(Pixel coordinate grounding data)
※

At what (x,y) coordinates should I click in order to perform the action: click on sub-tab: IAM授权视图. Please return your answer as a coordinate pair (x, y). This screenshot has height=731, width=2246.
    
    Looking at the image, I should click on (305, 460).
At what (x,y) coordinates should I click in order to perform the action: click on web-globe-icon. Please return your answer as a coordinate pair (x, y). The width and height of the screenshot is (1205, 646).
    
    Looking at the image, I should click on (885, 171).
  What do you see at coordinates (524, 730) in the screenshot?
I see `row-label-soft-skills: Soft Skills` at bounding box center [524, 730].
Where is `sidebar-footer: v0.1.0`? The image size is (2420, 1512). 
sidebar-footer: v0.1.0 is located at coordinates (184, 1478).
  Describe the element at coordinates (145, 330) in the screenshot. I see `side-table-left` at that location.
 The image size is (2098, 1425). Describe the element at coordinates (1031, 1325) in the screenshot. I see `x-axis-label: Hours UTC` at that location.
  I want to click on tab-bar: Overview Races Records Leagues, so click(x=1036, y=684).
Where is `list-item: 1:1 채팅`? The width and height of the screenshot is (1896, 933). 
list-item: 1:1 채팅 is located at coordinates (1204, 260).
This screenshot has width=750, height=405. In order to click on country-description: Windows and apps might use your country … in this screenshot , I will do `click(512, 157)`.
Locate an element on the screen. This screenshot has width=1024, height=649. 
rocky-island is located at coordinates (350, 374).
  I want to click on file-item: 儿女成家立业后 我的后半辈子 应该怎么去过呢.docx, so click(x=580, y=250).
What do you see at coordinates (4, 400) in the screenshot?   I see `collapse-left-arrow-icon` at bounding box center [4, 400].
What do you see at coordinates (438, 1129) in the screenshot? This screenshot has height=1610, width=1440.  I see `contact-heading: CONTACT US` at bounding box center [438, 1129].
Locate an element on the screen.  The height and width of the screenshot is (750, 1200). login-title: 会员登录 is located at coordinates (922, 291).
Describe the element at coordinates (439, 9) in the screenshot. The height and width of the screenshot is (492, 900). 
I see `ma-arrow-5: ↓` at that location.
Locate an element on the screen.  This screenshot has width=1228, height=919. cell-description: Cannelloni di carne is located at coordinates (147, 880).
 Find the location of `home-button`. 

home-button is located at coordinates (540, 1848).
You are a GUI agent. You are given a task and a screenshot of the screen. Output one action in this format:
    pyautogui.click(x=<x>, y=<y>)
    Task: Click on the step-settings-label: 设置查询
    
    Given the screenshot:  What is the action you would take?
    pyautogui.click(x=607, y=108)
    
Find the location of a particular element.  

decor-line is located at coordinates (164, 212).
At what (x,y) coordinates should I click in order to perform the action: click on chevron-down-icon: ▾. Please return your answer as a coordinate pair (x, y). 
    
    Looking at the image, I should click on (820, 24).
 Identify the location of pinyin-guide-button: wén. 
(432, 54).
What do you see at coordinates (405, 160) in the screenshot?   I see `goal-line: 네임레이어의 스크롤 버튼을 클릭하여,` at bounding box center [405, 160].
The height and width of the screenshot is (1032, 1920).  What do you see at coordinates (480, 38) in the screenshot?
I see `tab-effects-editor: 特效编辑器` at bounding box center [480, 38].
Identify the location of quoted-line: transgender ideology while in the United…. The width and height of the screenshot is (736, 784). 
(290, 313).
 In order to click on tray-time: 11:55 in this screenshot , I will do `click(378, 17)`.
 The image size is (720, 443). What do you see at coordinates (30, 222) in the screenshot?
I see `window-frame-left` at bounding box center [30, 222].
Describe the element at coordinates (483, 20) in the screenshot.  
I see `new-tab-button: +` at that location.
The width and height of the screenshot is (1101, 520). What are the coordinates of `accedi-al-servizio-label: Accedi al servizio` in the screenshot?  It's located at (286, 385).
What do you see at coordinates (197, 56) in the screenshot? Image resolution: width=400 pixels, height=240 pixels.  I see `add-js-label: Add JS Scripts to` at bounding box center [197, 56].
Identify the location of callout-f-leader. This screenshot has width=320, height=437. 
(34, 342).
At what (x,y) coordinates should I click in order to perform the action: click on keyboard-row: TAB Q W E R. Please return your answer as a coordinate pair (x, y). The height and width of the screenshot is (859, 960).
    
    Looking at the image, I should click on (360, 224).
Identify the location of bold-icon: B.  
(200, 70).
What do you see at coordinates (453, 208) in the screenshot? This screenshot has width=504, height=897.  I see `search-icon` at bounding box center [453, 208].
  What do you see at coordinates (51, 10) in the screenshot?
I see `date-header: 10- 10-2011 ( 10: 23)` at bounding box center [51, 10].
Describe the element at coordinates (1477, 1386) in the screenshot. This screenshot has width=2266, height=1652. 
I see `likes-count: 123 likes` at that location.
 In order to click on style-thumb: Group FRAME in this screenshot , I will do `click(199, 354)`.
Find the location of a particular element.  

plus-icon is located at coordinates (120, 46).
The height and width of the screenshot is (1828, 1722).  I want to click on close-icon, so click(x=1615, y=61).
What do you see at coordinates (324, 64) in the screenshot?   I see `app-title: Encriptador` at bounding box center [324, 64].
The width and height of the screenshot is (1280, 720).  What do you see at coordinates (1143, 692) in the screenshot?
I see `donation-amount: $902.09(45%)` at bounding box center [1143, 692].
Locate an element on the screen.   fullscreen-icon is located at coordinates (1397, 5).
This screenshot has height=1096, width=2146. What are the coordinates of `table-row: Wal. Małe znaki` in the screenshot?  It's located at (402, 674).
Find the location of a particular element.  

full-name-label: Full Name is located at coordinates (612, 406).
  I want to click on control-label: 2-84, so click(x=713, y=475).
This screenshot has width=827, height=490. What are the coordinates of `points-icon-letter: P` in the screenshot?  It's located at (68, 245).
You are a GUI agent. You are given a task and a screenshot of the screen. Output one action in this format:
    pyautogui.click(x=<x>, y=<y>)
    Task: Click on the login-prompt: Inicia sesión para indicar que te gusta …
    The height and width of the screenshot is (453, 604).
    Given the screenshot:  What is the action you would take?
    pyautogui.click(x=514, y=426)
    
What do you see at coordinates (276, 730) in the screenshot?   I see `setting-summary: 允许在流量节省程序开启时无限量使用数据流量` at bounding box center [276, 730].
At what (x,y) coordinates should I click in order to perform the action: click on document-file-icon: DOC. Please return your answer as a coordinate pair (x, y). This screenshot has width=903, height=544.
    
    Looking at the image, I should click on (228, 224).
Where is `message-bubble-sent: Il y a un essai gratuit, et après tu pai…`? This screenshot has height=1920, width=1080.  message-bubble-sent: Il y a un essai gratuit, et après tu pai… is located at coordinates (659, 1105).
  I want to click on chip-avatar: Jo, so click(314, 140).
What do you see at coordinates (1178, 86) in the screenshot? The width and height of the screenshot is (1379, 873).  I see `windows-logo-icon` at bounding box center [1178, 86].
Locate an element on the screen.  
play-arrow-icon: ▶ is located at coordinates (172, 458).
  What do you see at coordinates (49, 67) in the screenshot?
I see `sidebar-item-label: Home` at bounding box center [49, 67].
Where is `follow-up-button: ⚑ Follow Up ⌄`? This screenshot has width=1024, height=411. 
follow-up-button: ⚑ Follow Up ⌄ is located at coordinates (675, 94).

※

EXERCISE PROMPT: Reproduce the listing above in full, replacing every occurrence of "Locate an element on the screen" with "Find the element on the screen" and leaving all other text unchanged.

RESPONSE BELOW:
At what (x,y) coordinates should I click in order to perform the action: click on sub-tab: IAM授权视图. Please return your answer as a coordinate pair (x, y). This screenshot has height=731, width=2246.
    
    Looking at the image, I should click on (305, 460).
At what (x,y) coordinates should I click in order to perform the action: click on web-globe-icon. Please return your answer as a coordinate pair (x, y). The width and height of the screenshot is (1205, 646).
    
    Looking at the image, I should click on (885, 171).
  What do you see at coordinates (524, 730) in the screenshot?
I see `row-label-soft-skills: Soft Skills` at bounding box center [524, 730].
Where is `sidebar-footer: v0.1.0`? The image size is (2420, 1512). 
sidebar-footer: v0.1.0 is located at coordinates (184, 1478).
  Describe the element at coordinates (145, 330) in the screenshot. I see `side-table-left` at that location.
 The image size is (2098, 1425). Describe the element at coordinates (1031, 1325) in the screenshot. I see `x-axis-label: Hours UTC` at that location.
  I want to click on tab-bar: Overview Races Records Leagues, so click(x=1036, y=684).
Where is `list-item: 1:1 채팅`? The width and height of the screenshot is (1896, 933). 
list-item: 1:1 채팅 is located at coordinates (1204, 260).
This screenshot has width=750, height=405. In order to click on country-description: Windows and apps might use your country … in this screenshot , I will do `click(512, 157)`.
Find the element on the screen. This screenshot has width=1024, height=649. 
rocky-island is located at coordinates (350, 374).
  I want to click on file-item: 儿女成家立业后 我的后半辈子 应该怎么去过呢.docx, so click(x=580, y=250).
What do you see at coordinates (4, 400) in the screenshot?   I see `collapse-left-arrow-icon` at bounding box center [4, 400].
What do you see at coordinates (438, 1129) in the screenshot? This screenshot has height=1610, width=1440.  I see `contact-heading: CONTACT US` at bounding box center [438, 1129].
Find the element on the screen.  The height and width of the screenshot is (750, 1200). login-title: 会员登录 is located at coordinates (922, 291).
Describe the element at coordinates (439, 9) in the screenshot. The height and width of the screenshot is (492, 900). 
I see `ma-arrow-5: ↓` at that location.
Find the element on the screen.  This screenshot has width=1228, height=919. cell-description: Cannelloni di carne is located at coordinates (147, 880).
 Find the location of `home-button`. 

home-button is located at coordinates (540, 1848).
You are a GUI agent. You are given a task and a screenshot of the screen. Output one action in this format:
    pyautogui.click(x=<x>, y=<y>)
    Task: Click on the step-settings-label: 设置查询
    
    Given the screenshot:  What is the action you would take?
    pyautogui.click(x=607, y=108)
    
Find the location of a particular element.  

decor-line is located at coordinates (164, 212).
At what (x,y) coordinates should I click in order to perform the action: click on chevron-down-icon: ▾. Please return your answer as a coordinate pair (x, y). 
    
    Looking at the image, I should click on (820, 24).
 Identify the location of pinyin-guide-button: wén. 
(432, 54).
What do you see at coordinates (405, 160) in the screenshot?   I see `goal-line: 네임레이어의 스크롤 버튼을 클릭하여,` at bounding box center [405, 160].
The height and width of the screenshot is (1032, 1920).  What do you see at coordinates (480, 38) in the screenshot?
I see `tab-effects-editor: 特效编辑器` at bounding box center [480, 38].
Identify the location of quoted-line: transgender ideology while in the United…. The width and height of the screenshot is (736, 784). 
(290, 313).
 In order to click on tray-time: 11:55 in this screenshot , I will do `click(378, 17)`.
 The image size is (720, 443). What do you see at coordinates (30, 222) in the screenshot?
I see `window-frame-left` at bounding box center [30, 222].
Describe the element at coordinates (483, 20) in the screenshot.  
I see `new-tab-button: +` at that location.
The width and height of the screenshot is (1101, 520). What are the coordinates of `accedi-al-servizio-label: Accedi al servizio` in the screenshot?  It's located at (286, 385).
What do you see at coordinates (197, 56) in the screenshot? Image resolution: width=400 pixels, height=240 pixels.  I see `add-js-label: Add JS Scripts to` at bounding box center [197, 56].
Identify the location of callout-f-leader. This screenshot has width=320, height=437. 
(34, 342).
At what (x,y) coordinates should I click in order to perform the action: click on keyboard-row: TAB Q W E R. Please return your answer as a coordinate pair (x, y). The height and width of the screenshot is (859, 960).
    
    Looking at the image, I should click on (360, 224).
Identify the location of bold-icon: B.  
(200, 70).
What do you see at coordinates (453, 208) in the screenshot? This screenshot has width=504, height=897.  I see `search-icon` at bounding box center [453, 208].
  What do you see at coordinates (51, 10) in the screenshot?
I see `date-header: 10- 10-2011 ( 10: 23)` at bounding box center [51, 10].
Describe the element at coordinates (1477, 1386) in the screenshot. This screenshot has width=2266, height=1652. 
I see `likes-count: 123 likes` at that location.
 In order to click on style-thumb: Group FRAME in this screenshot , I will do `click(199, 354)`.
Find the location of a particular element.  

plus-icon is located at coordinates (120, 46).
The height and width of the screenshot is (1828, 1722).  I want to click on close-icon, so click(x=1615, y=61).
What do you see at coordinates (324, 64) in the screenshot?   I see `app-title: Encriptador` at bounding box center [324, 64].
The width and height of the screenshot is (1280, 720).  What do you see at coordinates (1143, 692) in the screenshot?
I see `donation-amount: $902.09(45%)` at bounding box center [1143, 692].
Find the element on the screen.   fullscreen-icon is located at coordinates (1397, 5).
This screenshot has height=1096, width=2146. What are the coordinates of `table-row: Wal. Małe znaki` in the screenshot?  It's located at (402, 674).
Find the location of a particular element.  

full-name-label: Full Name is located at coordinates (612, 406).
  I want to click on control-label: 2-84, so click(x=713, y=475).
This screenshot has width=827, height=490. What are the coordinates of `points-icon-letter: P` in the screenshot?  It's located at (68, 245).
You are a GUI agent. You are given a task and a screenshot of the screen. Output one action in this format:
    pyautogui.click(x=<x>, y=<y>)
    Task: Click on the login-prompt: Inicia sesión para indicar que te gusta …
    The height and width of the screenshot is (453, 604).
    Given the screenshot:  What is the action you would take?
    pyautogui.click(x=514, y=426)
    
What do you see at coordinates (276, 730) in the screenshot?   I see `setting-summary: 允许在流量节省程序开启时无限量使用数据流量` at bounding box center [276, 730].
At what (x,y) coordinates should I click in order to perform the action: click on document-file-icon: DOC. Please return your answer as a coordinate pair (x, y). This screenshot has width=903, height=544.
    
    Looking at the image, I should click on (228, 224).
Where is `message-bubble-sent: Il y a un essai gratuit, et après tu pai…`? This screenshot has height=1920, width=1080.  message-bubble-sent: Il y a un essai gratuit, et après tu pai… is located at coordinates (659, 1105).
  I want to click on chip-avatar: Jo, so click(314, 140).
What do you see at coordinates (1178, 86) in the screenshot? The width and height of the screenshot is (1379, 873).  I see `windows-logo-icon` at bounding box center [1178, 86].
Find the element on the screen.  
play-arrow-icon: ▶ is located at coordinates (172, 458).
  What do you see at coordinates (49, 67) in the screenshot?
I see `sidebar-item-label: Home` at bounding box center [49, 67].
Where is `follow-up-button: ⚑ Follow Up ⌄`? This screenshot has width=1024, height=411. 
follow-up-button: ⚑ Follow Up ⌄ is located at coordinates (675, 94).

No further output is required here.